Stored records:
§
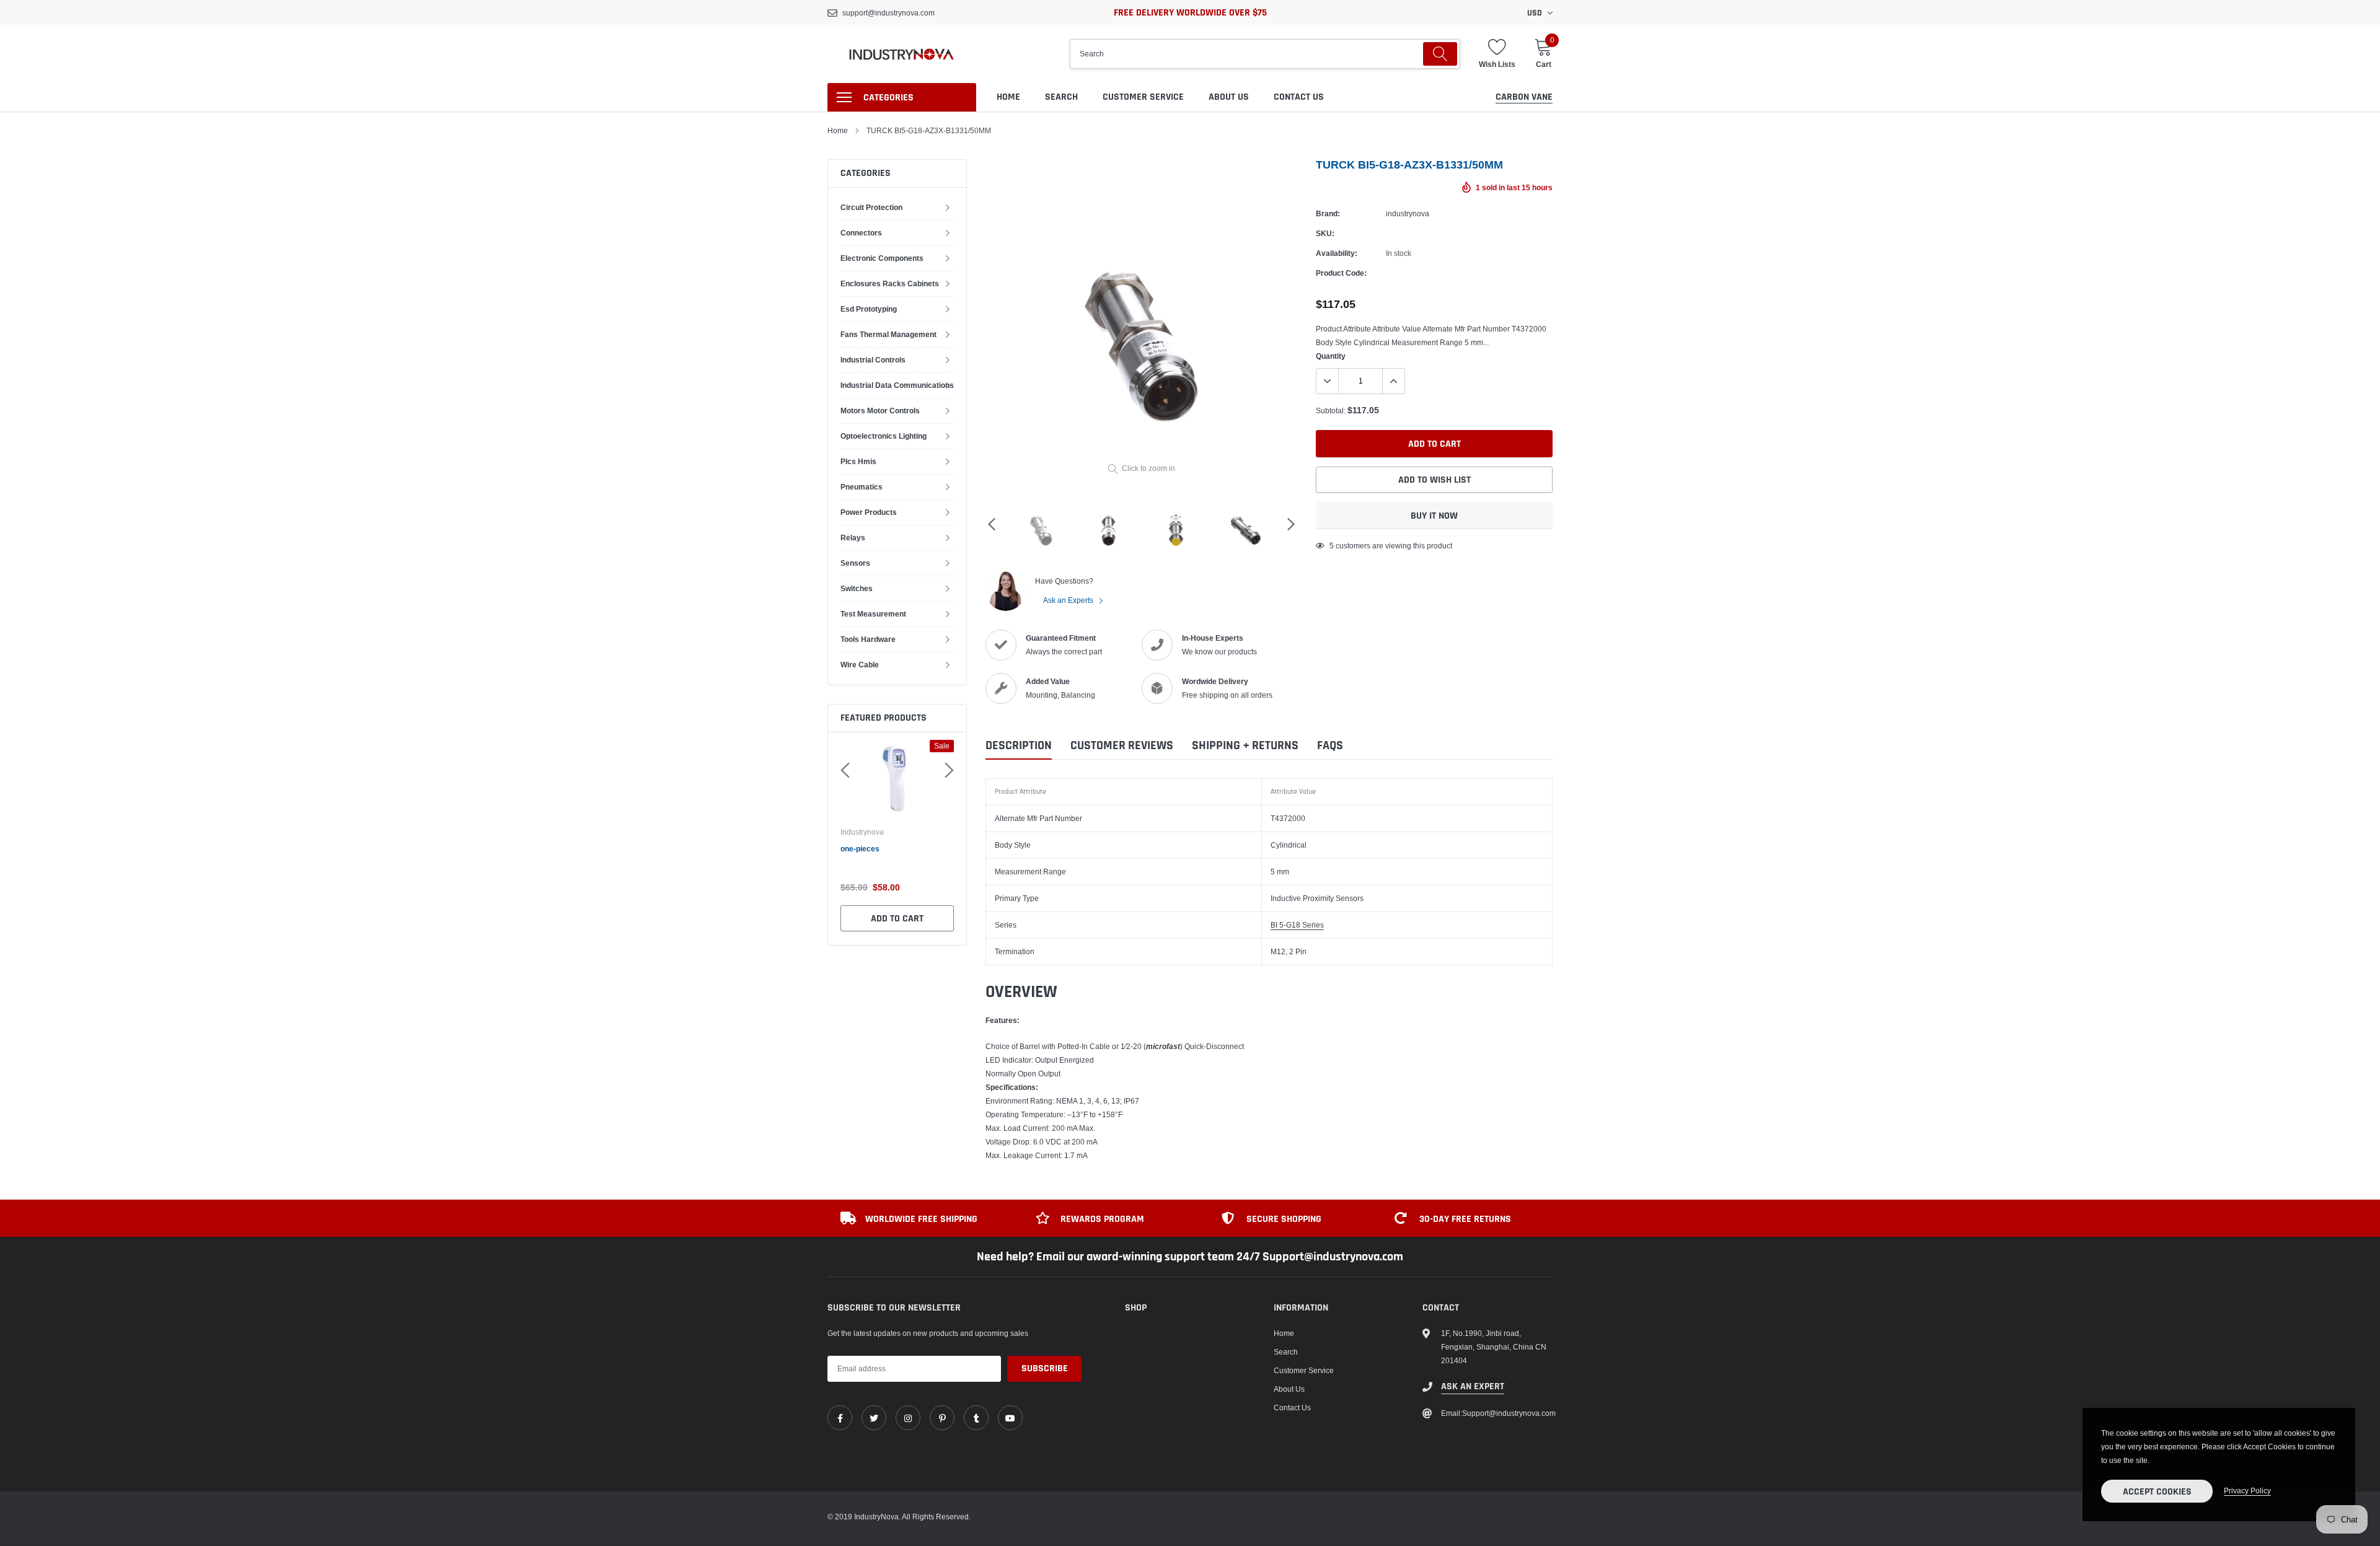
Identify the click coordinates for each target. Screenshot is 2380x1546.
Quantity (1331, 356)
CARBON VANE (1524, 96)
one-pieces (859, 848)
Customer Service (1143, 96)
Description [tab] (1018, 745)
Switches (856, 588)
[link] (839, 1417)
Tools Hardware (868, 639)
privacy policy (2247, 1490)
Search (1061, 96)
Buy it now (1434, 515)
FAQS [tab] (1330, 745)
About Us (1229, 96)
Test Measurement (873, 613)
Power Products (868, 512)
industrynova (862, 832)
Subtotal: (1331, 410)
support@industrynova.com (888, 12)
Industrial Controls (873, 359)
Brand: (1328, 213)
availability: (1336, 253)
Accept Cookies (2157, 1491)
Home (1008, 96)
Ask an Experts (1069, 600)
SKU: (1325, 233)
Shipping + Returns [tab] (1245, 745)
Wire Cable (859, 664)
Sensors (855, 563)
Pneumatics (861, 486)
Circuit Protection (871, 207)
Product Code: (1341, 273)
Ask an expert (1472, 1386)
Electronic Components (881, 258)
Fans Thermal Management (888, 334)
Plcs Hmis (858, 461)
§
PROMPT: Using the entries above, return exactly the lines from the line with "privacy policy (2247, 1490)" to the line with "Brand: (1328, 213)", counting both of those lines.

FINISHED EXERCISE:
privacy policy (2247, 1490)
Search (1061, 96)
Buy it now (1434, 515)
FAQS [tab] (1330, 745)
About Us (1229, 96)
Test Measurement (873, 613)
Power Products (868, 512)
industrynova (862, 832)
Subtotal: (1331, 410)
support@industrynova.com (888, 12)
Industrial Controls (873, 359)
Brand: (1328, 213)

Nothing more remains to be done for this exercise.